Indivíduos possuem modelos mentais ou crenças que servem como mapas cognitivos acerca do funcionamento da sociedade. Essas crenças têm a capacidade de afetar as instituições e os resultados de políticas que são implementadas, como também o comportamento dos atores políticos. Nas últimas três décadas, duas crenças dominantes têm emergido e impactado o conjunto de escolhas institucionais e de políticas no Brasil.
A primeira é a da inclusão social, que surgiu como uma reação às desigualdades e às injustiças do período militar. A partir da redemocratização, houve uma mudança no contrato social, com aumentos do gasto público e da carga tributária para prover serviços públicos inclusivos.
A segunda crença é a da necessidade de equilíbrio macroeconômico e crescimento, que surgiu da aversão à hiperinflação, decorrente da experiência dos seguidos anos de descontrole de preços, estabilizada com o Plano Real.
Essas duas crenças, aparentemente contraditórias, são complementares. Por um lado, cidadãos se importam com controle inflacionário, crescimento econômico, desemprego e contas públicas. Por outro lado, querem continuar partilhando do aparato de proteção social que vem sendo implantado. Assim, o país tem conseguido alcançar um equilíbrio menos desigual e com maior redistribuição.
O gráfico ao lado traduz a transformação de crenças do brasileiro e contém as respostas sobre a quem deveria ser atribuída a responsabilidade pelo provimento das necessidades dos indivíduos: se o governo ou se os próprios indivíduos. Além disso, contém a variação de crença em relação à satisfação dos indivíduos a respeito do sistema econômico. Foram acrescentados dados correspondentes à popularidade presidencial durante o período.
O papel do indivíduo era visto como preponderante durante a década de 90 e, conforme a democracia foi se consolidando em um ambiente de estabilidade macroeconômica, a sociedade foi reconhecendo o papel do governo como o provedor da inclusão e o agente capaz de propiciar instrumentos de proteção social.
A tendência linear da popularidade do presidente é correlacionada à crença dos brasileiros de que o governo deveria assumir maiores responsabilidades sobre suas vidas.
Desde 2013, entretanto, a popularidade da presidente Dilma Rousseff vem despencando, ainda que a crença na inclusão social, sinalizada na crescente responsabilização do governo sobre o bem-estar dos indivíduos, continue a crescer.
Esse fato pode ser interpretado como consequência da perda do controle da inflação e da desaceleração econômica recente.

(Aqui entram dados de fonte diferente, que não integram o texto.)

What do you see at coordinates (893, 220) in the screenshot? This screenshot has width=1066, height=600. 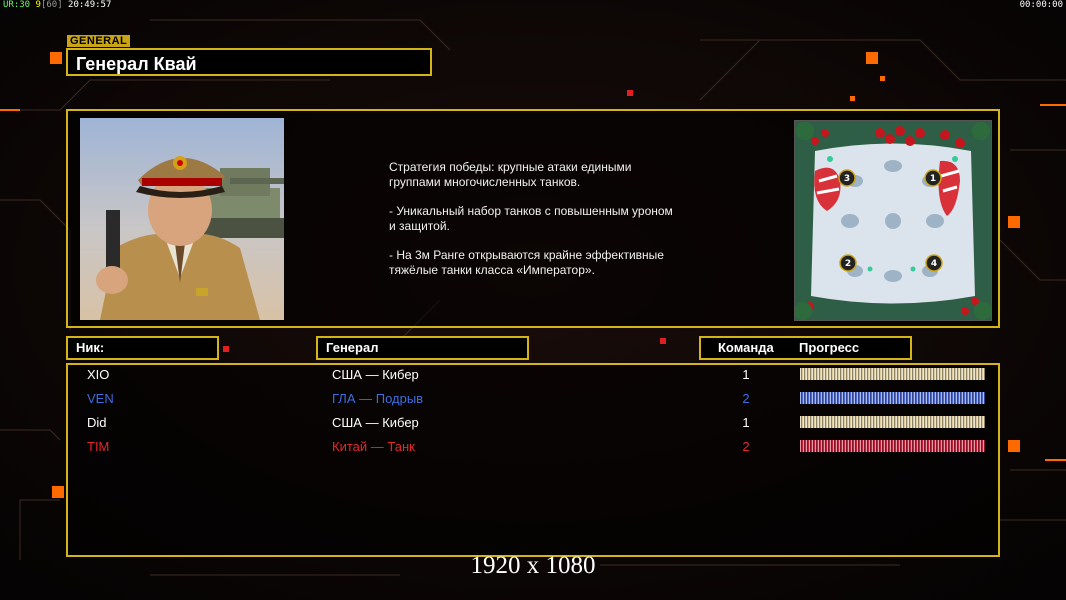 I see `map-preview: 3 1 2 4` at bounding box center [893, 220].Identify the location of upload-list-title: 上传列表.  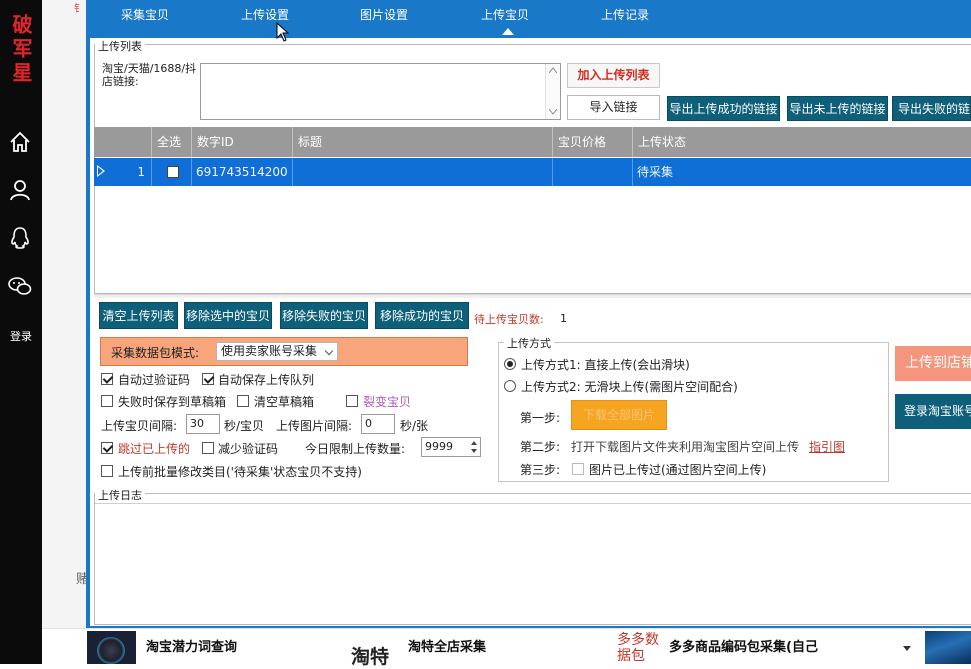
(120, 46). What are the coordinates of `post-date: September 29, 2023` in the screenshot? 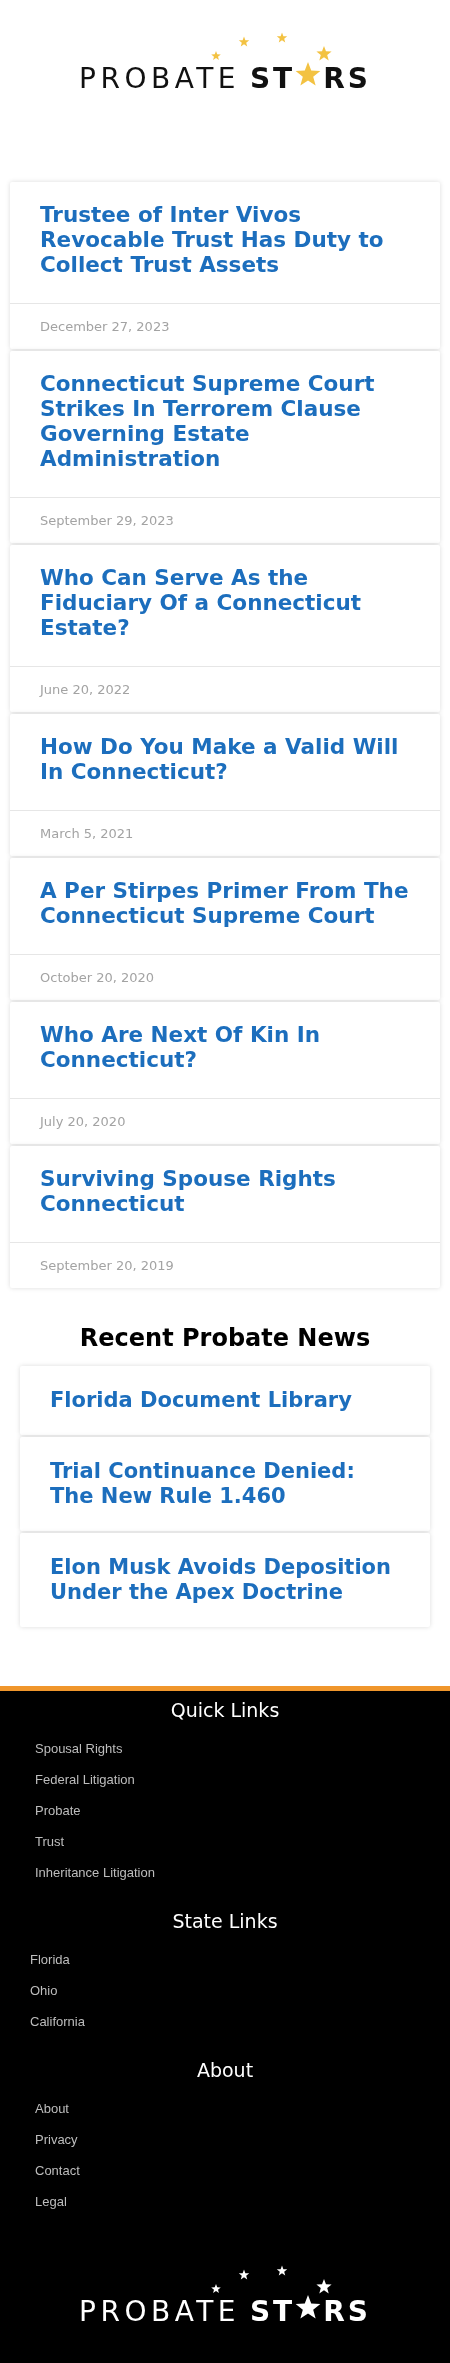 It's located at (107, 520). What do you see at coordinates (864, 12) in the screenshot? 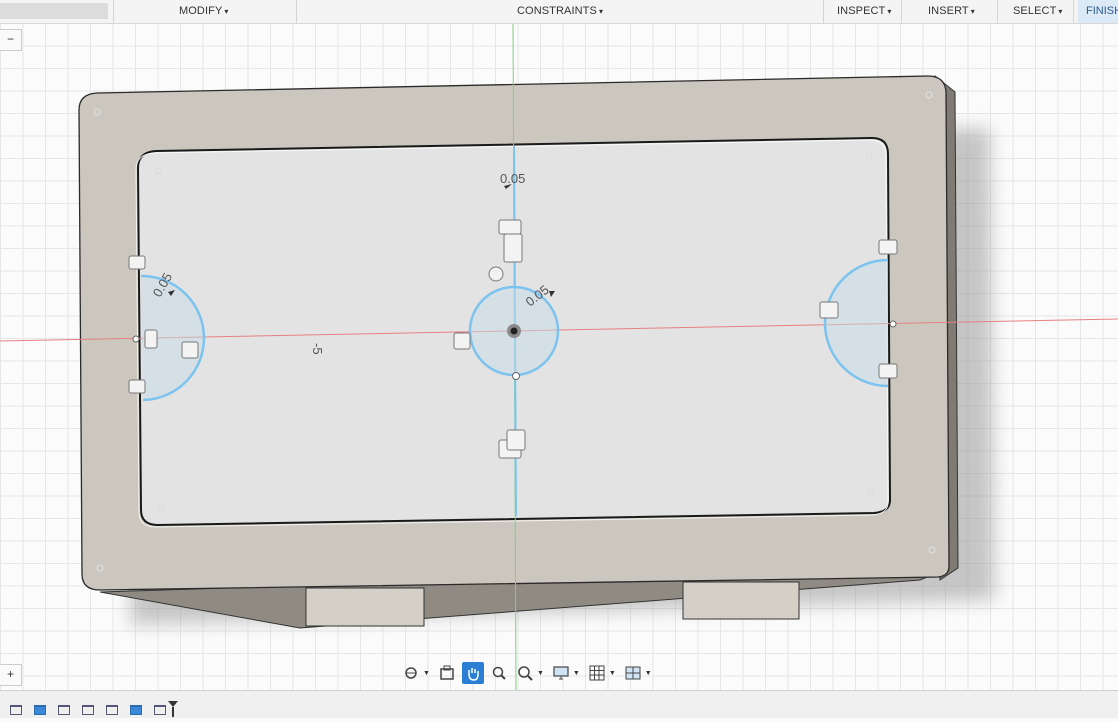
I see `inspect-menu: INSPECT ▾` at bounding box center [864, 12].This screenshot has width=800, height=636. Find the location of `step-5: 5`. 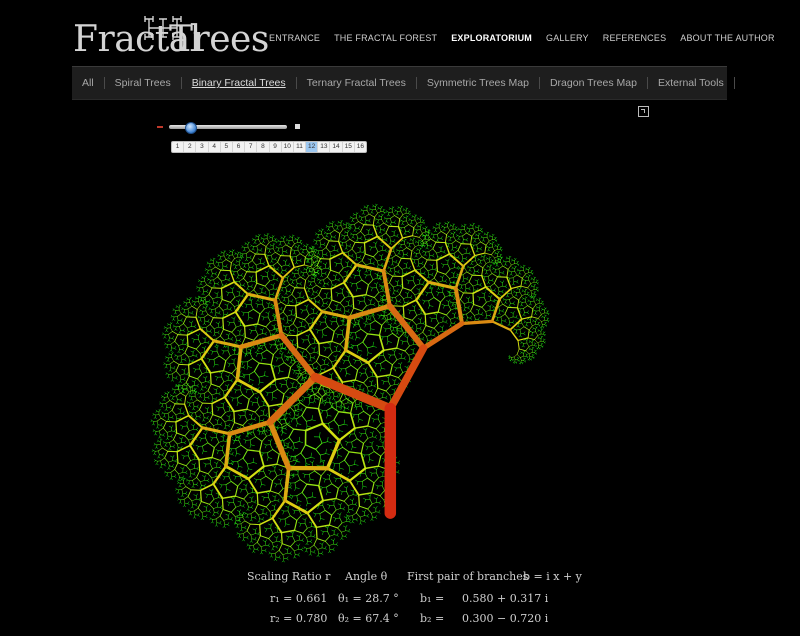

step-5: 5 is located at coordinates (227, 147).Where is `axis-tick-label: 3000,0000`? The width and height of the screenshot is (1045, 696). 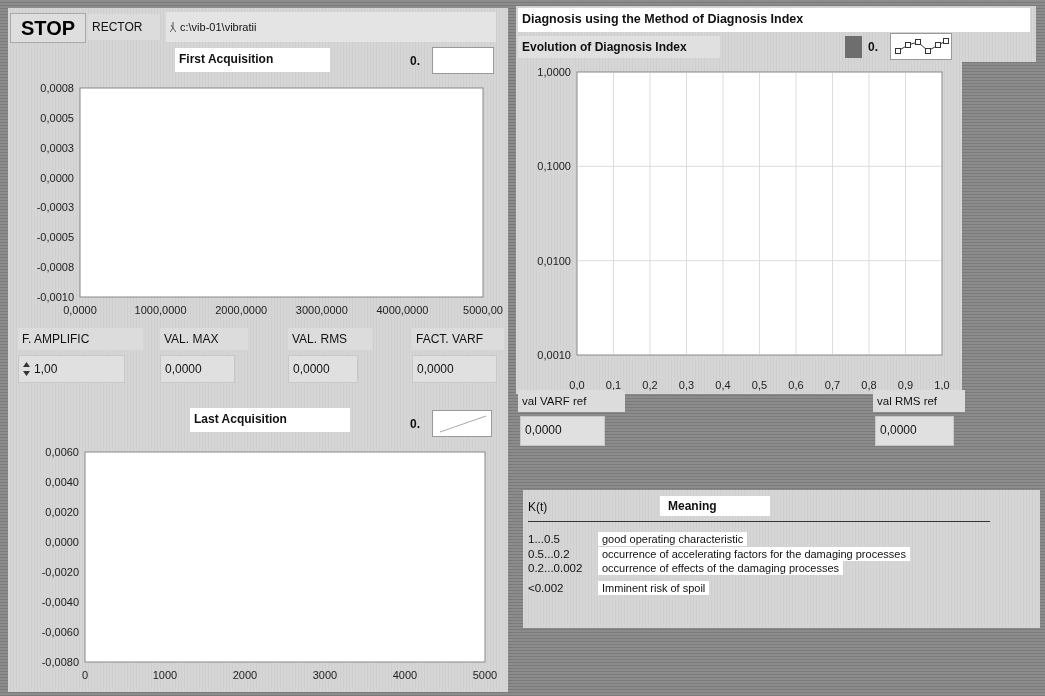 axis-tick-label: 3000,0000 is located at coordinates (322, 310).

O gráfico mostra que a insatisfação com o sistema econômico, que era muito alta no início da década de 1990, diminui nos anos subsequentes ao Plano Real. Tal movimento, entretanto, é revertido no governo Dilma, com o aumento da crença de que há problemas na economia.
O preço desse desvio pode custar à presidente a sua reeleição, pois a inclusão que o governo implementa não tem sido acompanhada do outro pilar que o eleitor brasileiro mediano também crê como basilar.
Por outro lado, como em 2002, quando o então candidato Lula assinou a “Carta aos Brasileiros”, sinalizando que a alternância no poder não traria riscos ao equilíbrio macroeconômico, Aécio Neves fez gesto semelhante, se comprometendo com a manutenção dos programas de proteção e inclusão social.
Embora aparentemente adversas, essas duas crenças são complementares. O insucesso na oferta de equilíbrio macroeconômico leva à impopularidade do presidente, mesmo que este continue a ofertar inclusão; mas o inverso também é verdadeiro. Não são mais admissíveis controle inflacionário e crescimento econômico que impliquem retrocesso nas políticas de inclusão.
Assim, não basta realizar apenas uma dessas tarefas. Para o brasileiro, o bom governo é o que inclui e faz crescer o país ao mesmo tempo.
Fonte: Folha de S.Paulo, 21/10/2014.